En Él vemos no sólo a nuestro Maestro y Buen Pastor, sino también a nuestro gran Ejemplo, que nos pide: “…Si quieres ser perfecto… ven y sígueme” (Mateo 19:21).
La Piedra Angular
Él es la principal piedra angular de la Iglesia que lleva Su nombre: La Iglesia de Jesucristo de los Santos de los Últimos Días. No hay ningún otro nombre dado entre los hombres mediante el cual podamos ser salvos (véase Hechos 4:12). Él es el Autor de nuestra salvación, el Dador de la vida eterna (véase Hebreos 5:9). No hay quien se le compare; nunca lo ha habido y nunca lo habrá. Demos gracias a Dios por la ofrenda de Su Amado Hijo, que dio Su vida para que pudiésemos vivir y que es la piedra principal e inamovible de nuestra fe y de Su Iglesia.

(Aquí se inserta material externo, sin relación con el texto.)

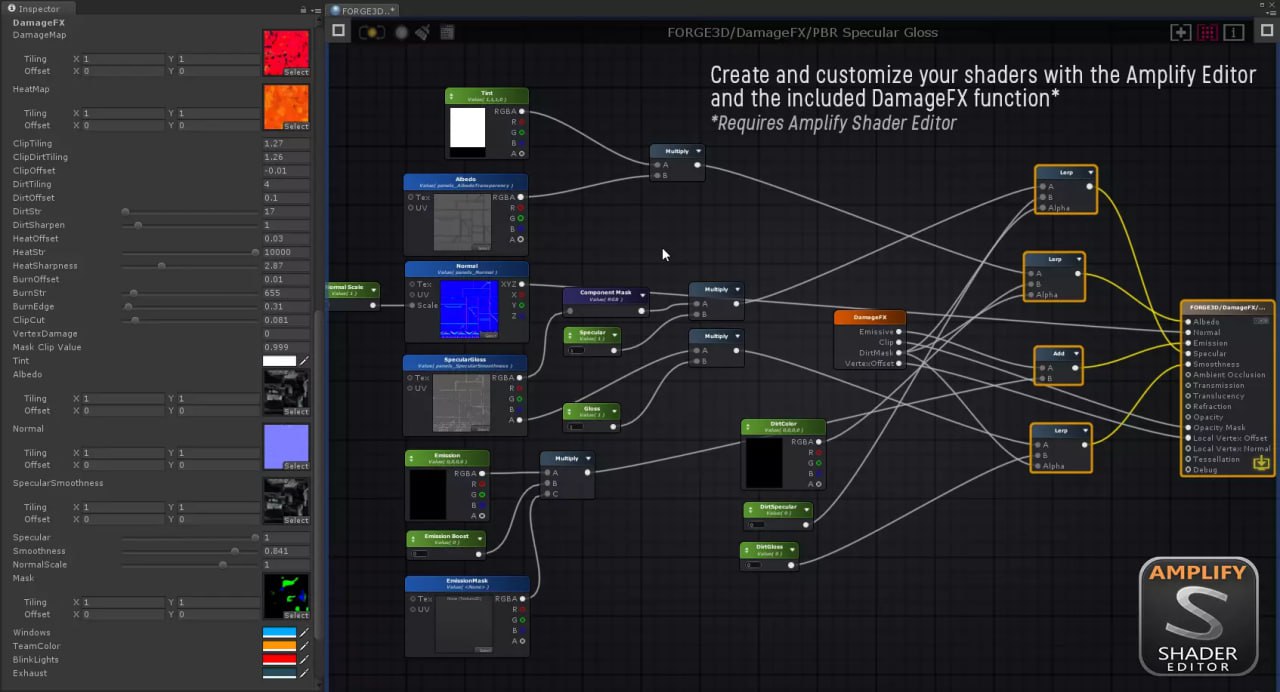Click the yellow download icon on output node
1280x692 pixels.
point(1261,462)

El punto central de nuestra fe
No sabemos todo lo que yace adelante; vivimos en un mundo de incertidumbre. Para algunos, habrá grandes logros; para otros, desilusiones. Para algunos, mucho gozo y alegría, buena salud y una vida holgada; para otros, quizás enfermedad y un grado de pesar. No lo sabemos. Pero de una cosa estamos seguros: al igual que la estrella polar de los cielos, pese a lo que depare el futuro, allí se encuentra el Redentor del mundo, el Hijo de Dios, seguro y firme, como el ancla de nuestra vida inmortal. Él es la roca de nuestra salvación, nuestra fortaleza, nuestro consuelo, el mismo punto central de nuestra fe.
Acudimos a Él en tiempos buenos o malos, y Él está allí, para darnos seguridad y aprobación.
Él es el punto central de nuestra adoración; Él es el Hijo del Dios viviente, el Primogénito del Padre, el Unigénito en la carne. Él “ha resucitado de los muertos; primicias de los que durmieron” (1 Corintios 15:20). Él es el Señor que vendrá de nuevo “para reinar en la tierra sobre su pueblo” (D. y C. 76:63; véase también Miqueas 4:7; Apocalipsis 11:15).
Nadie tan grandioso ha caminado sobre la tierra; ningún otro ha hecho un sacrificio comparable ni otorgado una bendición semejante. Él es el Salvador y el Redentor del mundo. Creo en Él; afirmo Su divinidad sin dudas ni evasivas. Lo amo. Pronuncio el nombre de Jesucristo con reverencia y maravilla. Él es nuestro Rey, nuestro Señor, nuestro Maestro, el Cristo viviente, que está a la diestra de Su Padre. ¡Él vive! Él vive, resplandeciente y maravilloso, el Hijo viviente del Dios viviente.